Ana Cuevas
Atados
y bien amarrados a esa España inferior que ora y embiste, a los
ciudadanos se nos advierte que ofender a la patria nos va a salir muy
caro. Lo que no especifica la nueva ley de la mordaza es de qué carajo
de patria están hablando. No puede ser la mía, la de la gente que sufre y
sobrevive como puede a esta era de barbarie y que aún reserva fuerzas
para la solidaridad con los desahuciados o los que pasan hambre.
No es
la de la gente que pacíficamente defiende en las calles la enseñanza y
la educación pública. Ni la que resiste a una lluvia de medidas
inhumanas destinadas a favorecer a los bucaneros de la banca. Un pueblo
que apenas patalea frente a la desproporción de palos que recibe.

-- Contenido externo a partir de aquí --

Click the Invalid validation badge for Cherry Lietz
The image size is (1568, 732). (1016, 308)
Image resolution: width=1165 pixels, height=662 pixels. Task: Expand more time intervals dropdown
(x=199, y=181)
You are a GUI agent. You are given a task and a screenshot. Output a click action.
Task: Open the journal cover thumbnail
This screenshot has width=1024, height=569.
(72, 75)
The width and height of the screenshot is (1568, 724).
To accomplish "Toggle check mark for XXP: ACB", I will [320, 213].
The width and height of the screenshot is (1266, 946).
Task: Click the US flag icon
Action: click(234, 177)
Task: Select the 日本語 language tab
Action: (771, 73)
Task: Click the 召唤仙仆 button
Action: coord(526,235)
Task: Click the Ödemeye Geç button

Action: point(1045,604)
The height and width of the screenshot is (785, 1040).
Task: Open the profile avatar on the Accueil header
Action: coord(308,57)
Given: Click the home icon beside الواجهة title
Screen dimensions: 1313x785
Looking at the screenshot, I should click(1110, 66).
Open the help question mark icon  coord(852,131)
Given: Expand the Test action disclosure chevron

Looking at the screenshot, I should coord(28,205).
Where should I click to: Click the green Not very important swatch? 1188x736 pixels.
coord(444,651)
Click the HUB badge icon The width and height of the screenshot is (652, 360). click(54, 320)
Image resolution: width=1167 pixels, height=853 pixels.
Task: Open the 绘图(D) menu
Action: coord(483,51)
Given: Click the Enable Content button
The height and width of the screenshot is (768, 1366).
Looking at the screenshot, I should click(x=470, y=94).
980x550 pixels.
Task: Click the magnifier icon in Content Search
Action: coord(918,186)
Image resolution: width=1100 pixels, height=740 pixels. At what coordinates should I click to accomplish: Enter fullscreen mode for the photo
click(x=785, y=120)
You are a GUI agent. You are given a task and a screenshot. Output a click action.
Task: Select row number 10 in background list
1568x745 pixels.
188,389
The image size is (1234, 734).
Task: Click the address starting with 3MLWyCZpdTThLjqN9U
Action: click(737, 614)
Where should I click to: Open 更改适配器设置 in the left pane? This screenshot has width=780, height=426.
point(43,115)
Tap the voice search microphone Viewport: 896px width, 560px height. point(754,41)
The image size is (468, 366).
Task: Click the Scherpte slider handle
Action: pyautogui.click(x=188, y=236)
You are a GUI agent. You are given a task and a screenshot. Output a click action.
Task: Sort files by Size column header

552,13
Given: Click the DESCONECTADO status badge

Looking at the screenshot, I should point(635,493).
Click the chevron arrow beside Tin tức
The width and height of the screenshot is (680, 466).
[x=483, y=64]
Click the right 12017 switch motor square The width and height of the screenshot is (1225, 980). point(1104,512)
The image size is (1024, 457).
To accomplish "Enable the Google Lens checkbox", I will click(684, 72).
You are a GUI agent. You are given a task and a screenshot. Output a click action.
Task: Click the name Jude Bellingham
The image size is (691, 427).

Conformados y dóciles pese a las humillaciones constantes, al expolio
masivo de nuestros mayores tesoros nacionales, a la insultante chulería
de los que nos gobiernan. Esa España que no arde por los cuatro costados
inflamada de rabia aunque le sobren motivos para hacerlo. La que se
manifiesta madura y responsable reclamando justicia social, trabajo,
libertad y todas esas cosas propias de una sociedad civilizada y
demócrata.
No, no puede ser que hablen de esa España, la que componen la
gran mayoría de los españoles. Ésta ya está ofendida hasta la nausea.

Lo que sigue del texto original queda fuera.